LAST WOMAN STANDING, by Amy Gentry
THE JANES, by Louisa Luna - Maybe reading the sequel on the heels of the original was a bad idea. There's a slow-burn romance here, and now I can't bear the thought of sitting through another whole mystery to find out if these two sleep together. Damn you, isolation-brain. (See also - GODS OF JADE AND SHADOW.)
TWO GIRLS DOWN, by Louisa Luna - It f eels so good to read a book you can't put down even when there's a global health crisis and you don't have time to be reading (some of us have less time now, not more). It's a long book, full of twists and details that tested my tortured attention span, but I persevered because I had to. It's not an unusual story. A kidnapping in a hard-luck town, an enigmatic PI with hidden scars, a disgraced cop. All things that crime fiction snobs sneer at on Twitter because they are tropes, clichés. This book is a shining example of my best-loved writing belief: execution is king. You can do anything - old, new, original, cliché - as long as you do it well. This book delivers-plus on everything it attempts, and the result is a strange, intense thriller in which ordinary elements are skillfully manipulated into wonder and terror.

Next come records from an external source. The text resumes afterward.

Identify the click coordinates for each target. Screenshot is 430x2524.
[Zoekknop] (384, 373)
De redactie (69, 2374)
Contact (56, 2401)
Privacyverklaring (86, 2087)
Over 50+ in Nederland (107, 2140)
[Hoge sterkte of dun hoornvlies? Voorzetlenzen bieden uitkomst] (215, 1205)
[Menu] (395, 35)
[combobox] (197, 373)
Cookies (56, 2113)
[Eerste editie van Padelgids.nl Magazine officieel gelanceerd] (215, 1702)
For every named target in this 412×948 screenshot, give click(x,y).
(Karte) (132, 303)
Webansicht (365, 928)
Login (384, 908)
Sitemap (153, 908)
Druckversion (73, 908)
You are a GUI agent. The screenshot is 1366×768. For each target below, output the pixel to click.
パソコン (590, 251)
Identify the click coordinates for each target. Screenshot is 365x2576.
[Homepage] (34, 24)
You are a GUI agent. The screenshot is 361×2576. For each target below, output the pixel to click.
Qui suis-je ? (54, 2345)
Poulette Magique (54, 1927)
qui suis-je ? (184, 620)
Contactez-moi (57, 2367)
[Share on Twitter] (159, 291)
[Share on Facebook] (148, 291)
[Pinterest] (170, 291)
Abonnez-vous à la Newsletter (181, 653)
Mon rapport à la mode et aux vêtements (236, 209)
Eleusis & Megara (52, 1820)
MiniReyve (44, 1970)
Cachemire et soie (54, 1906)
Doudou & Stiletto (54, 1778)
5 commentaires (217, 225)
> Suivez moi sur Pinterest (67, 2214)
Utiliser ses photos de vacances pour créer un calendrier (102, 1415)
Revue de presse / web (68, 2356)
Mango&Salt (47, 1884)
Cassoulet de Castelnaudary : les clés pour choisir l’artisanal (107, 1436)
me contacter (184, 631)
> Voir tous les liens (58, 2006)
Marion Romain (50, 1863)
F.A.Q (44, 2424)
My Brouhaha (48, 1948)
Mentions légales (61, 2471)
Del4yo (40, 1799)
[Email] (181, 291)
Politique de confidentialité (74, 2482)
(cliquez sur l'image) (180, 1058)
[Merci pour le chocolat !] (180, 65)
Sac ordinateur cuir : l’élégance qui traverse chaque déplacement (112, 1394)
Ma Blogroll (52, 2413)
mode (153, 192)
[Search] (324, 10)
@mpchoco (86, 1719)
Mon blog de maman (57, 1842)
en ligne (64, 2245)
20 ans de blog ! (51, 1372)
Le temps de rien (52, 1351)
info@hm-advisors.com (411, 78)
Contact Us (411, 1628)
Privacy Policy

GODS OF JADE AND SHADOW, by Sylvia Moreno-Garcia - Wish I'd read this book before my brain turned into a pile of sensory-seeking mush, so I could appreciate its rich history and myth instead of just thinking is this girl gonna fuck this death god, or what?
UNTAMED SHORE, by Sylvia Moreno-Garcia
YOUR HOUSE WILL PAY, by Steph Cha
THE NIGHT CIRCUS, by Erin Morgenstern - I finished this book, turned to page 1 and started reading again, which is what I do with books that can teach me something about writing, but are too engrossing to read slowly and with a technical eye the first time through. Books get called "magical" all the time, whether or not they are actually about magic. The true magic of this book is how simply its written, despite its fanciful subject matter; how much the author accomplishes with how little. It's a visual, sensual book, and yet the writing is not flowery-floofy. It's simple, clear, precise. When the author means wet, she says wet. When she means red, she says red, not carmine, crimson, or vermillion. It's this simplicity that gives the book its power, its magic, its ability to attach itself to your mind. And it's very much a book ABOUT this process of losing yourself in a dream both public and private. This is a book about art.